ONS figures on homeworking trends

20 March 2012

The Live/Work Network – a slightly cumbersome title: the organisation seeks to promote home-based businesses in the UK – has produced its second analysis of ONS data to reveal the extent and nature of homeworking in the UK.

There are now some 3.8m homeworkers in the UK – and, out of a total workforce in excess of 29.2m people, that’s more than one in every eight of us (it’s just over 13%). In contrast, in 2001, we were 3.1m out of a total of 27.8m – some 11.1%. So, a growth of two percentage points in ten years: not a meteoric growth, but a quite substantial one all the same.

Live/Work comments that the data shows that some 66% of homeworkers are male – an interesting statistic in that it challenges, as Live/Work argues, the ‘widely held stereotype that homeworking is particularly relevant to women, because it enables them to juggle home and work commitments.’ Here at Prospect, we would of course not engage in such stereotyping. But the strong bias in the figures towards male homeworkers – when, in contrast, those who commute are evenly divided between men and women – is a useful figure to bear in mind.

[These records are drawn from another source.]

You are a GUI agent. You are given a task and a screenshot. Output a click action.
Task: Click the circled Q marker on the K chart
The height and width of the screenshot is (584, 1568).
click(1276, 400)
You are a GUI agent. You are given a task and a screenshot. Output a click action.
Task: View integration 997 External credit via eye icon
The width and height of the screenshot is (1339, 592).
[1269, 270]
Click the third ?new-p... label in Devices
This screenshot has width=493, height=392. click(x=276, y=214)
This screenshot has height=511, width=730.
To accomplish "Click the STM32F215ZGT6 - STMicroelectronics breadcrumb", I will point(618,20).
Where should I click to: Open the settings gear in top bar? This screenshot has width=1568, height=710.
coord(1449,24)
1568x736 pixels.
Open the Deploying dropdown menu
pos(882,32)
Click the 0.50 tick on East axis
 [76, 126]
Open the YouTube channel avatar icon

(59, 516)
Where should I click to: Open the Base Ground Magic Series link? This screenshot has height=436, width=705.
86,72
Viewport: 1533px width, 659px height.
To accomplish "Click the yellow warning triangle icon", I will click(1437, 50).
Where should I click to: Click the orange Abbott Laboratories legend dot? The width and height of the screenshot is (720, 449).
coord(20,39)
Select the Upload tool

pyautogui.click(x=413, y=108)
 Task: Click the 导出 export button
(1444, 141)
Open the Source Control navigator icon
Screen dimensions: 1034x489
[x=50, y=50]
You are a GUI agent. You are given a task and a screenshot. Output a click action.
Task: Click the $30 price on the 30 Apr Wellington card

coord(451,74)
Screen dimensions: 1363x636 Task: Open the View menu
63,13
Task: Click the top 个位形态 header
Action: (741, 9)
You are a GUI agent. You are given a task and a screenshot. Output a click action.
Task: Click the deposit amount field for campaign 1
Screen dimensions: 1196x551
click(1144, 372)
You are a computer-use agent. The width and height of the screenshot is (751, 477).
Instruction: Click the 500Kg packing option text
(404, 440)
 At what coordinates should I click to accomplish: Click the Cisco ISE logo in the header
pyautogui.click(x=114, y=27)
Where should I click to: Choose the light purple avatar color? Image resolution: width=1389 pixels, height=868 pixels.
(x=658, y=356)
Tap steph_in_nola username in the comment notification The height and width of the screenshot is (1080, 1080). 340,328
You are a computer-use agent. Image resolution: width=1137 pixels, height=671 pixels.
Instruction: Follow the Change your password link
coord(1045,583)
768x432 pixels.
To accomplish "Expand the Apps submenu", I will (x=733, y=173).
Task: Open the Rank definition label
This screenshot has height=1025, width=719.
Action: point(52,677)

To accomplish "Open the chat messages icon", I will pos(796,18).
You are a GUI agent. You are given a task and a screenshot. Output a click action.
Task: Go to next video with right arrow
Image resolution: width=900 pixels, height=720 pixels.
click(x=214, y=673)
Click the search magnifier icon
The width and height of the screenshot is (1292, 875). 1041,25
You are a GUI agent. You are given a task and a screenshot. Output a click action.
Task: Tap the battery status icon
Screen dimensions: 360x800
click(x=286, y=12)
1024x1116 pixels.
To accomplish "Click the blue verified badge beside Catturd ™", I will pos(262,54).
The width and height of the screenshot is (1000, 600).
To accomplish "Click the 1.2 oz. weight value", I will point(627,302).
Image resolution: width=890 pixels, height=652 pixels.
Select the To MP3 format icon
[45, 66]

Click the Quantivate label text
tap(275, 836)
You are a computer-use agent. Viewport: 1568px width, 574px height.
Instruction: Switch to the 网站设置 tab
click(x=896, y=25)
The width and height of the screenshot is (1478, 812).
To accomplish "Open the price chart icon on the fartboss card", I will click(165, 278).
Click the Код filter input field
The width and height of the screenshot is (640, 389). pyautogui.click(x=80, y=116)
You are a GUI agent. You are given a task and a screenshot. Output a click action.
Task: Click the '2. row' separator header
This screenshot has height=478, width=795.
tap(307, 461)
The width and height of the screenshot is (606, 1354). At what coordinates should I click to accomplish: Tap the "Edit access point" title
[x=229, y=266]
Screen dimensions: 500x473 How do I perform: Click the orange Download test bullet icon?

What really caught my eye, however, was Live/Work’s presentation of the data to show how many homeworkers are self-employed (this is, of course, the organisation’s mission): in 2011, some 63% of the overall total worked from home and were self-employed. Self-employed people who work from home – and some Prospect members will be in this category – are still homeworkers: but they are a fairly specific sub-set, and with very different needs and requirements as regards, for example, their trade union membership. Excepting the self-employed from the figures gives a net increase in homeworkers who are not self-employed – i.e. those who are instead employees – of less than 210,000 over the period between 2001 and 2011. An increase, certainly, but one of a much lesser order. The 1.4m homeworkers who appear to have an employer (i.e. who are not self-employed) represents less than 6% of the total number of people who are in employment but who are not self-employed.

That, too, is an important statistic to bear in mind – not least with regard to the size of the task facing government departments in facilitating flexible working arrangements to cope with the Olympic and Paralympic Games.

Interestingly, those Prospect members who are self-employed may find something useful on the Live/Work Network website – specifically, the promotion of work hubs (a network of workspaces providing an office when needed and – as importantly – the opportunity to network with other homeworkers).